▸ Problem requirements
Print every record below exactly as written.
START Recorded data
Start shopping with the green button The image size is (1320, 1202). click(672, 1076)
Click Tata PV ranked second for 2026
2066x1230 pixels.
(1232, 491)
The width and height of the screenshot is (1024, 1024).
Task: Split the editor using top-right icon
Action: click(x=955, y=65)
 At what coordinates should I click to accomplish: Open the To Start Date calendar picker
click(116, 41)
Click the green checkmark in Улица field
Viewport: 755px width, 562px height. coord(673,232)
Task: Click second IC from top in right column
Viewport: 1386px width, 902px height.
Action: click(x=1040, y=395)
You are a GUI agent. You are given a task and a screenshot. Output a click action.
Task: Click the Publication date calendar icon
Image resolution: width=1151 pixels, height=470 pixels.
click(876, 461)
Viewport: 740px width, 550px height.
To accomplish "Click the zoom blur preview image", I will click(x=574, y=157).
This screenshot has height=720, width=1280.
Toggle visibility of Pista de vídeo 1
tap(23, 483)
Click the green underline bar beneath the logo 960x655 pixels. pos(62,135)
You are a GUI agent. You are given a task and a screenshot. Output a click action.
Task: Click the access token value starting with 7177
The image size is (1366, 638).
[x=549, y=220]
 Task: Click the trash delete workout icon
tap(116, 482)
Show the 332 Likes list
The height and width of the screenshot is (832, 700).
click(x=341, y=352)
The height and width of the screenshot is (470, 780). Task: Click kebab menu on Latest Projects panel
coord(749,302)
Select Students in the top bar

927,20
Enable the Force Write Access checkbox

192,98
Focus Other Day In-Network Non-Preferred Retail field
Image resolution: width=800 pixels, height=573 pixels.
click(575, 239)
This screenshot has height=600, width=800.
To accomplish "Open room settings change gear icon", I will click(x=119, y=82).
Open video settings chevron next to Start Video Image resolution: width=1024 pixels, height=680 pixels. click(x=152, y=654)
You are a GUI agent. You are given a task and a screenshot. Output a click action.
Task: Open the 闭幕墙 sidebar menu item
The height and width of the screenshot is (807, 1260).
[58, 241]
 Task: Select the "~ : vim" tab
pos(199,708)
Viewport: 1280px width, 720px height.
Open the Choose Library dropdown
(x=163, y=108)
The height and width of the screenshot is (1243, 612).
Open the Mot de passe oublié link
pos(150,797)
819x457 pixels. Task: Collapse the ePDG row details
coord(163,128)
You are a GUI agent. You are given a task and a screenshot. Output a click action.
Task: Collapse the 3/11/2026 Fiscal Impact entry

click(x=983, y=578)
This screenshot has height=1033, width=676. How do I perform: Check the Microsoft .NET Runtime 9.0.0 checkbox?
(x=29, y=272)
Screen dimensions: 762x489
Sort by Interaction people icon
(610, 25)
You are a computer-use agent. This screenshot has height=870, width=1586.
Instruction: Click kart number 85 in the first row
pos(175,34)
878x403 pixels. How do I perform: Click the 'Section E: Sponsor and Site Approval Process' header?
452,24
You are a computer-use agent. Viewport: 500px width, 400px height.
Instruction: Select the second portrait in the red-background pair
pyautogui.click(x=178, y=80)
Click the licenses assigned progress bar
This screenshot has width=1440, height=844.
END Recorded data
▸ Written reply
Start shopping with the green button The image size is (1320, 1202). click(672, 1076)
Click Tata PV ranked second for 2026
2066x1230 pixels.
(1232, 491)
The width and height of the screenshot is (1024, 1024).
Task: Split the editor using top-right icon
Action: click(x=955, y=65)
 At what coordinates should I click to accomplish: Open the To Start Date calendar picker
click(116, 41)
Click the green checkmark in Улица field
Viewport: 755px width, 562px height. coord(673,232)
Task: Click second IC from top in right column
Viewport: 1386px width, 902px height.
Action: click(x=1040, y=395)
You are a GUI agent. You are given a task and a screenshot. Output a click action.
Task: Click the Publication date calendar icon
Image resolution: width=1151 pixels, height=470 pixels.
click(876, 461)
Viewport: 740px width, 550px height.
To accomplish "Click the zoom blur preview image", I will click(x=574, y=157).
This screenshot has height=720, width=1280.
Toggle visibility of Pista de vídeo 1
tap(23, 483)
Click the green underline bar beneath the logo 960x655 pixels. pos(62,135)
You are a GUI agent. You are given a task and a screenshot. Output a click action.
Task: Click the access token value starting with 7177
The image size is (1366, 638).
[x=549, y=220]
 Task: Click the trash delete workout icon
tap(116, 482)
Show the 332 Likes list
The height and width of the screenshot is (832, 700).
click(x=341, y=352)
The height and width of the screenshot is (470, 780). Task: Click kebab menu on Latest Projects panel
coord(749,302)
Select Students in the top bar

927,20
Enable the Force Write Access checkbox

192,98
Focus Other Day In-Network Non-Preferred Retail field
Image resolution: width=800 pixels, height=573 pixels.
click(575, 239)
This screenshot has height=600, width=800.
To accomplish "Open room settings change gear icon", I will click(x=119, y=82).
Open video settings chevron next to Start Video Image resolution: width=1024 pixels, height=680 pixels. click(x=152, y=654)
You are a GUI agent. You are given a task and a screenshot. Output a click action.
Task: Open the 闭幕墙 sidebar menu item
The height and width of the screenshot is (807, 1260).
[58, 241]
 Task: Select the "~ : vim" tab
pos(199,708)
Viewport: 1280px width, 720px height.
Open the Choose Library dropdown
(x=163, y=108)
The height and width of the screenshot is (1243, 612).
Open the Mot de passe oublié link
pos(150,797)
819x457 pixels. Task: Collapse the ePDG row details
coord(163,128)
You are a GUI agent. You are given a task and a screenshot. Output a click action.
Task: Collapse the 3/11/2026 Fiscal Impact entry

click(x=983, y=578)
This screenshot has height=1033, width=676. How do I perform: Check the Microsoft .NET Runtime 9.0.0 checkbox?
(x=29, y=272)
Screen dimensions: 762x489
Sort by Interaction people icon
(610, 25)
You are a computer-use agent. This screenshot has height=870, width=1586.
Instruction: Click kart number 85 in the first row
pos(175,34)
878x403 pixels. How do I perform: Click the 'Section E: Sponsor and Site Approval Process' header?
452,24
You are a computer-use agent. Viewport: 500px width, 400px height.
Instruction: Select the second portrait in the red-background pair
pyautogui.click(x=178, y=80)
Click the licenses assigned progress bar
This screenshot has width=1440, height=844.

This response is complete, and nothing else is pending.